§ Set of tasks:
(A) Return the section of the Spain travel notes starting at "-When we decided" and ending at "it will appear.", copied word for word.
(B) In the Spain travel notes, how much did the taxi to the Grenada bus terminal cost?
(C) Continue the Spain travel notes from their last sentence.

§ Passage provided:
┄┄┄┄┄┄┄┄┄┄┄┄┄┄┄┄┄┄┄┄


-When we decided we were just going to take a taxi to the Grenada bus terminal. Best 10 Euros ever spent.

-HOLY COW THE ALHAMBRA. The roses, the clusters, the starred ceilings, the fountains, the math, the geometrics, the Allah. An afternoon at the Arab baths being scrubbed and laying on hot stones, crocodiling in warm pools, pouring bowls of water on each other, mint tea. We rounded out the Islam with a visit to the Arabic part of town. We got henna tattoos of each other’s names, ordered the hummus and a date cookie.

-Grenada hours dwindling we thought about going to the lookout point. Why not, we guessed. All we wanted besides that was to find a good dessert. Nothing was speaking to us, we wandered up the hill to see the cathedrals lit in orange—never possible to capture on film, sat on a patio and ate a dense cakes. Sometimes if you want something, it will appear.

-Madrid’s premier park complete with turtle ponds, a glass castle, and a jazz musician playing “Hey Macarena” on repeat.

-Unable to sleep, I nestled into the nook of our airbnb window. I wrote pages upon pages for my new screenplay. Inspiration doesn’t take a vacation.
-The bustling tapas markets. 1. Sick myself from too much honey in my tea at Alcazar, trailing behind Puhg as he wandered around sipping a mojito and poking at various croquettes. 2. Hungry as a hound, eating everything in sight, scarfing it down. 3. Coconut strawberry smoothies and accidentally buying four pieces of gorgeous candy that cost 10 EUROS.

┄┄┄┄┄┄┄┄┄┄┄┄┄┄┄┄┄┄┄┄

§ Data segment:
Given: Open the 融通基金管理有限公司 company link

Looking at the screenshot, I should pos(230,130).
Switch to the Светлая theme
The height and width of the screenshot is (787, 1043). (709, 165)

┄┄┄┄┄┄┄┄┄┄┄┄┄┄┄┄┄┄┄┄

§ Responses in order:
(A)
-When we decided we were just going to take a taxi to the Grenada bus terminal. Best 10 Euros ever spent.

-HOLY COW THE ALHAMBRA. The roses, the clusters, the starred ceilings, the fountains, the math, the geometrics, the Allah. An afternoon at the Arab baths being scrubbed and laying on hot stones, crocodiling in warm pools, pouring bowls of water on each other, mint tea. We rounded out the Islam with a visit to the Arabic part of town. We got henna tattoos of each other’s names, ordered the hummus and a date cookie.

-Grenada hours dwindling we thought about going to the lookout point. Why not, we guessed. All we wanted besides that was to find a good dessert. Nothing was speaking to us, we wandered up the hill to see the cathedrals lit in orange—never possible to capture on film, sat on a patio and ate a dense cakes. Sometimes if you want something, it will appear.

(B) 10 Euros.

(C)
-The trains. The cows, the hills, the backdrop of a 1920s musical about Europe?, crops and tiny bricked towns, towers of unmighty consequence, arbitrary ruins.

-The night we dressed up, had fancy dinner, the desserts weren’t good, I got a gelato on the way home, tripped in my wedges in the middle of the street and fell flat on my face, skinned my arm, but did the ice cream cone drop? NOT A CHANCE.

-A long cab ride to the Caixa Forum, which was extremely underwhelming. At least the Magic Fountain was across the street…it turned off, waterfalls and all, one minute after we arrived. We waited around for an hour hoping it would start again. Asked a hot dog vendor who told us it takes a siesta 1-4 PM.

-Sagrada Familia’s pillars are different heights and spaces apart, to represent being in a forest. The exterior looks like a drip castle. The school where construction workers could send their children was brown and wavy—like a gnome home. I went into the teeny stained-glass room apart from the tourists to pray. Ave Maria. The Jesus looks like he’s floating away on a golden umbrella.

-We trekked to Four Cats because we heard it was cool. It was $25 for lunch so we went across the street to a Indonesian spot and ate amazing fritters and spring rolls. Later we found out Four Cats’ menu isn’t the main event, it’s sitting where Dali and the greats once worked. Well, whatever. The food looked lame.

-We rambled Las Ramblas all the way home. Puhg looking for European shoes as we ventured. Oh, dinner was a delight. We didn’t have reservations but luckily showed up when the wait was only 30 minutes. The menu had a nose on the cover. Accurate, smelled divine in the hole. We got squished into the bar and listened as people got turned away for hours. Three desserts.

-Both having colds for a couple days, my two handkerchiefs got more use than they were made for. Oh, Lord, what crusty little rags ended up in my new fake Chanel bag.

-The Madrid palace! The huge sweeping white courtyard!

-One night I pitched an article for an online publication and the editor asked me if I could finish it by morning. I stayed up late, in Barcelona, in Spain, writing Saved by the Bell jokes until 2 AM when I finally passed out because we had to go to see Picasso’s early works in the morning.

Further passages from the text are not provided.